I was just wondering how often do they use their pond? Do they go in together normally?


----------



## Jacqui (Sep 1, 2011)

Looks like all that time and money paid off. They are sure enjoying their new pool.


----------



## jensgotfaith (Sep 1, 2011)

Good grief I just saw a glimpse of heaven!!!!! It's beautiful to see them loving it!!!


----------



## Sky2Mina (Sep 1, 2011)

Wow!
They went in there together!?
AND
one doesn't show his head 
AND 
that's a really nice soaking pool!!!


----------



## DeanS (Sep 1, 2011)

Outstanding job Mick!

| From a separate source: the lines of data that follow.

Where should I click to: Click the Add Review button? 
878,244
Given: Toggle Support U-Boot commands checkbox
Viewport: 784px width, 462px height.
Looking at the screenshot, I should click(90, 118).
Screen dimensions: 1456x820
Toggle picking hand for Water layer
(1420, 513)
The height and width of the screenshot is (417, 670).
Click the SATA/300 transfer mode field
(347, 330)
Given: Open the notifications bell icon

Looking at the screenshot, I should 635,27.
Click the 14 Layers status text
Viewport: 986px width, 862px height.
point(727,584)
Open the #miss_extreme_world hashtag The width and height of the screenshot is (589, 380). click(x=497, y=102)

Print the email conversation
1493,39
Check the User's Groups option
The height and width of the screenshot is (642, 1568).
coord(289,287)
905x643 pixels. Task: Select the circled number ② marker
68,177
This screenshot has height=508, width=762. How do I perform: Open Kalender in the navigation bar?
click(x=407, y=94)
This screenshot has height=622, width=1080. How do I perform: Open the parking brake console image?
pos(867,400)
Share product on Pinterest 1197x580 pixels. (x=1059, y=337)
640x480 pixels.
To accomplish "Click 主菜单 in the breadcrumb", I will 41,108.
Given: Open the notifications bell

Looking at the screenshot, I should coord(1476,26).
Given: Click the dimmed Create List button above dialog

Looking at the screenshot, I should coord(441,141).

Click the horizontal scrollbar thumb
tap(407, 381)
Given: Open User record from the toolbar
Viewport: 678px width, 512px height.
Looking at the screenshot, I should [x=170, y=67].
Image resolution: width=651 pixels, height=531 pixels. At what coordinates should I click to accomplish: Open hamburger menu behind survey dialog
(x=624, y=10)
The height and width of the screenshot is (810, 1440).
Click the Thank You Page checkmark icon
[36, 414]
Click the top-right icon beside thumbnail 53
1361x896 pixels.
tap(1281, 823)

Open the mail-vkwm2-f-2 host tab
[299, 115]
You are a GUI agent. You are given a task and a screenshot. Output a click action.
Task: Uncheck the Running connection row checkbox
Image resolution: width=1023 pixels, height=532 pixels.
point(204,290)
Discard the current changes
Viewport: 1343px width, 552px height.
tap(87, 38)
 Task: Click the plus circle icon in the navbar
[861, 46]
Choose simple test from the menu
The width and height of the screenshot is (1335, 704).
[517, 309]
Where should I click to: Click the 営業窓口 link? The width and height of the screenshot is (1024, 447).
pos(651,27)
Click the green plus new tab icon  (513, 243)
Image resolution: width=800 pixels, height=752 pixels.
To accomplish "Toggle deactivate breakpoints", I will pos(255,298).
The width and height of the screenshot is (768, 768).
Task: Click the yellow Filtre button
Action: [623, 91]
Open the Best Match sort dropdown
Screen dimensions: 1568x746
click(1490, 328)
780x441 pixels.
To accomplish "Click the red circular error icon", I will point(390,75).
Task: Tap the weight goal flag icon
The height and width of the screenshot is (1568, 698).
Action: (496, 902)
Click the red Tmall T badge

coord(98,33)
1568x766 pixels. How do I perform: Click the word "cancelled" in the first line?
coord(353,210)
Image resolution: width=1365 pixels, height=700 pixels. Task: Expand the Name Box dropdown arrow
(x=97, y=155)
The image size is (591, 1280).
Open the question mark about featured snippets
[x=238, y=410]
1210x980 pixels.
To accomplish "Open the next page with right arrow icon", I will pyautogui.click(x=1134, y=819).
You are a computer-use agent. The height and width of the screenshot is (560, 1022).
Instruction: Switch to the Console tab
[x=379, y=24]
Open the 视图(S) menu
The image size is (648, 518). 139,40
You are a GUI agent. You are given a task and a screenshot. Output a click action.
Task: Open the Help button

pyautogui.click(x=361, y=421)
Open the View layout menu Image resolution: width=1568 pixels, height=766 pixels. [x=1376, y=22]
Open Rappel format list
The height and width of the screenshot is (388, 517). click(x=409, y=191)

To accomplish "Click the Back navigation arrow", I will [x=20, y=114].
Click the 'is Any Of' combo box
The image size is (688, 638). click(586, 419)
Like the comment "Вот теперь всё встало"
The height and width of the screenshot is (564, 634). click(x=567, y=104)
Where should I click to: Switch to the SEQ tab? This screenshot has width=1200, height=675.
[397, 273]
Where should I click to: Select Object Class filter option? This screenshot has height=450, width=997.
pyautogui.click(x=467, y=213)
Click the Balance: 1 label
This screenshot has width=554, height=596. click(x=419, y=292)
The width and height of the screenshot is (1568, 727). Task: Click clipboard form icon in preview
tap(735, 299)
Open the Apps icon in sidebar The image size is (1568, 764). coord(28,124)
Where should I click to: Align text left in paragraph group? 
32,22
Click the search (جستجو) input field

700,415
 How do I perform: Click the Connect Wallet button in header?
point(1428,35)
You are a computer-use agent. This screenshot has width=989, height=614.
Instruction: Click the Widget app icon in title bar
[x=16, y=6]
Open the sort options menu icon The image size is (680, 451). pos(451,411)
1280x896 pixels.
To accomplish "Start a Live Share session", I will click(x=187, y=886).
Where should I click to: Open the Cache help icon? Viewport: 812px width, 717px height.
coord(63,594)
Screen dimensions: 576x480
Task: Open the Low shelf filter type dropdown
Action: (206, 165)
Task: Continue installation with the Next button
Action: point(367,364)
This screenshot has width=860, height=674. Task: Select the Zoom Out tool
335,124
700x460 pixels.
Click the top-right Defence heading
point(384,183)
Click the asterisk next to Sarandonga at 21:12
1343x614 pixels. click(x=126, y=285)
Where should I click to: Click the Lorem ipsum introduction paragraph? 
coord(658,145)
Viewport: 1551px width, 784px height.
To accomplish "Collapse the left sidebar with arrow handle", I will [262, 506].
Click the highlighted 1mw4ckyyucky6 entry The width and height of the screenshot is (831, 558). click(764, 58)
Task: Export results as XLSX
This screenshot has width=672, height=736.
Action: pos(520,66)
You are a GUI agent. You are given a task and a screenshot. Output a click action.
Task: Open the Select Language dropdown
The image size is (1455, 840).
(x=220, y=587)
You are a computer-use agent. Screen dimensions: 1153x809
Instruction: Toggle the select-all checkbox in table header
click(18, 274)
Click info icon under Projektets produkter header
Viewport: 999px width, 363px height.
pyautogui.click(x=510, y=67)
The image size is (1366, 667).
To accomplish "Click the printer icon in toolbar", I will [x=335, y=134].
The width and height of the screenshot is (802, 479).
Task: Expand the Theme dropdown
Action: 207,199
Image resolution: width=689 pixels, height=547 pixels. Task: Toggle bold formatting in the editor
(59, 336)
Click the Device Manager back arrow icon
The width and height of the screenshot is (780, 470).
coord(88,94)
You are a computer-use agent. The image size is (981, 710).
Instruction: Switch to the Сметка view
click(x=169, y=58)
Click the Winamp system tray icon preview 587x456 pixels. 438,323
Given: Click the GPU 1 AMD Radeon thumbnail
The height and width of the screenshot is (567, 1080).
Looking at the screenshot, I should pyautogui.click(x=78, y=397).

This is one of the BEST enclosure add-ons I've seen yet...ANYWHERE!


----------



## Torty Mom (Sep 1, 2011)

Wow that is AWESOME!! Love it!!


----------



## Baoh (Sep 1, 2011)

Freakin' awesome.


----------



## Nay (Sep 2, 2011)

I love seeing them torts in water! Do you have a hose running into it? I made a smaller version for my pen and it seems the only way to keep the area full is to constantly run the water, at a slow rate. Maybe you posted more pics elsewhere?
Do they all poop in it together too?
Nay


----------



## RV's mom (Sep 2, 2011)

very nice indeed! We just water the lemon tree and RV has a mudbath...
I'd like to have something like what you made for the times we can't water the tree...


----------